4.  WHETHER THE REVIEW OF PAST FUNDING DECISIONS HAS SUCCEEDED IN ADDRESSING THE NEEDS OF PATIENTS WRONGLY DENIED NHS FUNDING FOR THEIR LONG TERM CARE

  4.1  CCC is well aware of cases that had been denied funding and that have been reviewed as a consequence of the Health Service Ombudsman's intervention and subsequent reviews. In addition, CCC is concerned about a fundamental injustice to, and consequent exclusion from funding of, people who were ineligible at the time of entry into care but who, through progressive disability, now meet the criteria. People needing care are typically assessed at a single point in time. If found to be eligible for fully funded care they are commonly reviewed to ensure continued eligibility. However, if a person is ineligible for fully funded care at the point of entry, planned reassessment is exceptional rather than planned-for. The majority of older people needing care do so as a consequence of disability arising from chronic progressive illness, and can be reasonably predicted to meet eligibility criteria at some point between initial assessment and death. To illustrate this point we describe two typical case scenarios:

    —  An individual may have a devastating event, such as a stroke, that leads to an irredeemable dependency that justifies NHS funded long-term care.

    —  An individual may have Alzheimer's disease that does not meet eligibility criteria but requires continuous care for personal safety and well being. As this latter individual's disease progresses and their condition gradually deteriorates they will cross the eligibility threshold unseen.

  4.2  Reassessment at prescribed intervals must form part of a policy of assessment. CCC calls for assessment to be repeated in a structured manner to ensure that eligible people are able to receive services according to their changing needs.

  4.3  The prevailing dependency of people in Care Homes in England would strongly support the notion that many people have been, and continue to be, excluded from this health service provision. CCC asks that the Committee consider this in the context of the NSF for older people as well as the basic promise of the NHS. As a further example, one of CCC's members reports their anecdotal experience from a Care Home of 28 beds. On reviewing the service users, the proprietor encouraged three residents/former residents and their families to apply for retrospective review of their funding decisions (or lack of initial assessment). The review related only to residents at the home at 2 April 2001. Of the three:

    —  One (deceased) has had a favourable decision made in her favour with repayment to family to follow.

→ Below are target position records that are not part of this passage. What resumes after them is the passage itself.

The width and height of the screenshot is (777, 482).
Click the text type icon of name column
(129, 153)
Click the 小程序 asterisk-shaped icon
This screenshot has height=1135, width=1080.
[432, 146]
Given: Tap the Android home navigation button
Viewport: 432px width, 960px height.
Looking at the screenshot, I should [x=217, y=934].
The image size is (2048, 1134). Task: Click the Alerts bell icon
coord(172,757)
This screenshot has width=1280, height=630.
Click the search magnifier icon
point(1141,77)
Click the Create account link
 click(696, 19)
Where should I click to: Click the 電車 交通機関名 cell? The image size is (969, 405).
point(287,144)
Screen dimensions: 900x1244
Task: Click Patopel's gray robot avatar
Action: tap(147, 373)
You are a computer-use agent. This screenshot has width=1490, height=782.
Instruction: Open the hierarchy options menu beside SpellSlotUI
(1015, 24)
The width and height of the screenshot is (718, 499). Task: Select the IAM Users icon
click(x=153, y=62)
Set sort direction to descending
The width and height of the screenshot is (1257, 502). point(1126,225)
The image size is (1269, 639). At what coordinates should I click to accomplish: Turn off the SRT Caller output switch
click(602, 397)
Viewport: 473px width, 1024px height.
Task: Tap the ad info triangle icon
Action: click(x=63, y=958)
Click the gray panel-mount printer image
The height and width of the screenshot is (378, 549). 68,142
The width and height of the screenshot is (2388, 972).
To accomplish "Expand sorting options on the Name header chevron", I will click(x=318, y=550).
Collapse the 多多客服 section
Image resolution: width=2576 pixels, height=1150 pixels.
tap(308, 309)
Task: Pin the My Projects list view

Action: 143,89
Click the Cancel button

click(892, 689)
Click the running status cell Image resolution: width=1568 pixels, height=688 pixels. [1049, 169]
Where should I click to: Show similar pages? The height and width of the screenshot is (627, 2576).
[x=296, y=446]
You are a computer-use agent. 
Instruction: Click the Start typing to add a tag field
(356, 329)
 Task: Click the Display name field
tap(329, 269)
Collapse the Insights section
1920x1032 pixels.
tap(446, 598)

    —  One relative has not disclosed whether they will take up the suggestion that their father could be eligible—he was not keen to seek redress, largely because his father had died and he expressed the view that the "NHS is in enough trouble at present and could not afford it!"

    —  Another (mother still living) has had a decision turned down locally, the matter remains unresolved.

5.  WHAT FURTHER DEVELOPMENTS ARE REQUIRED TO SUPPORT THE IMPLEMENTATION OF A NATIONAL FRAMEWORK

  5.1  CCC encourages the Committee to support a statutory requirement for a standard assessment measurement.

  5.2  CCC observes that assessment and commissioning of the health service component of care is vested in PCTs but that the regulation of care provision is the responsibility of the Commission for Social Care Inspection (CSCI) and that, to date, the Healthcare Commission has not been active in scrutinising assessment practices. This anomaly should be seen in the context of the burden of cases referred to the Health Service Ombudsman. CCC recommends that consideration be given to the proposal that eligibility practices and consequences are monitored, and required to be monitored, in a structured manner by one or other of the regulators or through a joint venture.

  5.3  The development of a national approach will require a programme of training and support for staff carrying out the assessments to ensure competency and public confidence.